I think we can start by saying Isayama is a nationalist and I've heard people say the way he draws Titans is somewhat anti-semitic.

The lesson of this serie also seems a bit reactionary, the fact that "walls work" for example, even if they end up not working so much in the end.

The genocide versus self annihilation aspect is also to be discussed I guess. On the subreddit, you can see many people that are pro Eren, pro destruction of the entire world. I guess if one thing can be said about this series is that there are really no actual good guys, everyone is a killer and all factions suck; whether that's good depiction of politics or not, I couldn't say.

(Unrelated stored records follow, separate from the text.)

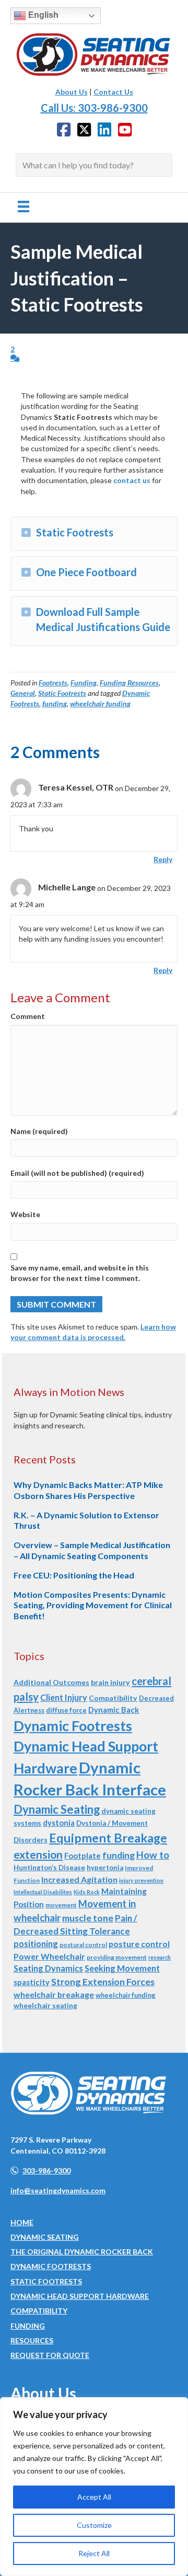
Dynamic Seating (57, 1809)
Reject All (94, 2553)
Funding (83, 682)
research (159, 1957)
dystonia (59, 1822)
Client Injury (63, 1697)
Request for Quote (49, 2355)
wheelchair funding (100, 703)
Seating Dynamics (48, 1968)
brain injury (110, 1682)
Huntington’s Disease (49, 1867)
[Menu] (23, 206)
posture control (139, 1944)
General (22, 693)
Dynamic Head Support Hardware (79, 2296)
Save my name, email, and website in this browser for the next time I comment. (79, 1273)
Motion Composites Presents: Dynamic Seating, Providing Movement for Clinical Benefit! (93, 1605)
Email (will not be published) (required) (77, 1173)
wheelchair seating (45, 2005)
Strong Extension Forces (103, 1981)
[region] (94, 2486)
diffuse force (66, 1710)
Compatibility (113, 1697)
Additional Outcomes (51, 1682)
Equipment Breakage (108, 1837)
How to (152, 1855)
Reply (163, 859)
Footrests (53, 682)
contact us (131, 480)
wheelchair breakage (54, 1994)
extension (38, 1854)
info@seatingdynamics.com (57, 2190)
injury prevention (141, 1880)
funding (54, 703)
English (42, 14)
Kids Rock (87, 1891)
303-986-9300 (46, 2170)
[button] (26, 532)
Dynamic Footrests (73, 1725)
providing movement (117, 1957)
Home (21, 2222)
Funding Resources (129, 682)
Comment (27, 1016)
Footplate (82, 1855)
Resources (31, 2340)
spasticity (32, 1982)
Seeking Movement (122, 1968)
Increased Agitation (79, 1879)
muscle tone (87, 1918)
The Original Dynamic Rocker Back (81, 2251)
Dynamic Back (113, 1709)
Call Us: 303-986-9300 (94, 107)
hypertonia (105, 1867)
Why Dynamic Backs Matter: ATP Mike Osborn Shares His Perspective (88, 1490)
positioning (36, 1944)
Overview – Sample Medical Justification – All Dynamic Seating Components (92, 1550)
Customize (94, 2525)
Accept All (94, 2496)
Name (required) (39, 1131)
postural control (83, 1945)
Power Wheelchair (49, 1956)
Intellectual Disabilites (43, 1891)
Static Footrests (62, 693)
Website (25, 1214)
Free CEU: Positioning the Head (74, 1575)
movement (61, 1905)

    • badbackjack [none/use name]
      ·
      4 years ago

      Wow, with the name calling already. A bit sensitive about your choice in mass marketed entertainment?

          • grey_wolf_whenever [he/him]
            ·
            4 years ago

            If it helps I still think your take on attack on titan is a shallow read, it feels like you started at "it's fash" and worked backwards. A lot of anime gets attacked as fash shit, and I just don't think it holds up. Culturally they can lean into imagery that in a different context would imply a right wing bent, but I think it doesn't really pan out most of the time.

            Attack on Titan has a lot of that stuff, even from Chapter 1 it's pretty blunt about walls being a prison. They built the walls to keep out Titans, but the main character opens the story lamenting their existence. The walls are later revealed as a prison, but they aren't sold as a good thing at any point in the story. More than that, genocide is a focus of the story and that's certainly never sold as a good thing.

            • badbackjack [none/use name]
              ·
              edit-2
              4 years ago

              I would respectfully suggest that perhaps it is yourself that has taken AoT at face value. And I think as a baseline we should establish the perhaps uncomfortable fact that we are both here because we are to some degree aficianados of fantasies of violence. Not just that though, violent fantasies that also display technical proficiency as well as artistic underpinnings. That's expensive stuff. Not being producers of said product, we take whats available, right? That basically leaves what's in them, surface level as well as subtext, up to the producers. And that is where their personal and political motivations definitely start to matter. Koreans aren't making death threats because they don't get it. They do, which is exactly why they are upset. It is the fandom that clings to the surface level analysis because admitting that Isayama and producers of much of our favorite entertainment may have ulterior motives and ghastly worldviews isn't really fun. But hey, the producers of popular entertainment, as a class, are not your friends. Didn't think I would need to say that on a board for lefties.